The Tower Garden Comes to Galilee Ministries of East Charlotte
"The harvest is food.
The harvest is people.
The harvest is community building and strengthening.
The harvest is what Galilee is known for…feeding people and growing food."
- Joanne Stevenson Jenkins, Galilee Ministries of East Charlotte, Co-Chair Board of Directors
From its inception, Galilee Ministries of East Charlotte has been dedicated to serving their local neighbors, providing a welcoming place of learning, service and fellowship and serving as a meeting place for refugees, immigrants and other residents of the city. Galilee Ministries hosts a variety of nonprofits, providing vital services to the community, including English classes, citizenship classes, life skills classes, after-school programs, a food pantry, gleaned fresh vegetables and a culinary certificate program.
This spring, they are adding the Galilee Tower Garden to their offerings, bringing together people from various races, ethnicities, cultures, faiths, socio-economic backgrounds and ages for bridge building with the community. The planned activity for the Tower Garden is to bring people together to seed, water, attend and harvest fruits and vegetables grown in hydroponic gardens (a.k.a. tower gardens). Tower gardens are used to grow a variety of fresh, nutritious fruits, vegetable and herbs using light and water and without soil. Tower gardens will complement the Galilee Community Garden, an edible garden, grown outdoors in the soil.
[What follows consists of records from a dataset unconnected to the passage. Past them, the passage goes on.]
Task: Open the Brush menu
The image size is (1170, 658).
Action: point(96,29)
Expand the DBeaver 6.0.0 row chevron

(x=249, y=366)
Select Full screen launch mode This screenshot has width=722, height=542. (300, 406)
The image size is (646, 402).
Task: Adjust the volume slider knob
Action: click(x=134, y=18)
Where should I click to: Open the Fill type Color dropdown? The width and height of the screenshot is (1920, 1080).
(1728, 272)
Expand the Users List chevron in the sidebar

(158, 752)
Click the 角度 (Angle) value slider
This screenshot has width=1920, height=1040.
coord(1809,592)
Why garden without soil? Many in urban and local communities are from areas that are food deserts with little to no access to fresh or affordable produce. Galilee’s Tower Garden is an opportunity to close this gap by teaching people to plant, grow and harvest their own food. The vision is that as a community, all will share together, learn together as they grow together, share stories together, harvest together, eat together, share recipes together and relate to each other. There will even be opportunities to sell produce at farmers’ markets and to learn about financial literacy and sustainability.
The Tower Garden project will have its public launch at the Galilee Center later this spring. Galilee will partner with Ramona Big Eagle, an environmental engineer and cultural educator, of the Tuscarora Nation of North Carolina. Big Eagle will host nutritional sessions at Galilee Center and teach the refugee, migrant, immigrant community and neighbors in East Charlotte to plant, grow and reap the produce from the tower gardens.
“At the Galilee Center we provide a sacred place of welcome and belonging,” said Faith Hamilton, interim executive director. “The Tower Garden provides an ecologically centered welcome experience with our partners and new friendships so that we can care for our earth together as one. What we gain from this project will be, in every way, a sacred harvest. We thank the Universal Institute for Successful Aging of the Carolinas and Ramona Moore Big Eagle for selecting the Galilee Center to be a home for the tower gardens.”
Galilee’s hope for the Tower Garden is that it will educate and encourage new ways of growing food and learning about healthy nutrition that “benefit the earth and its inhabitants” and embody our call to love God and our neighbors.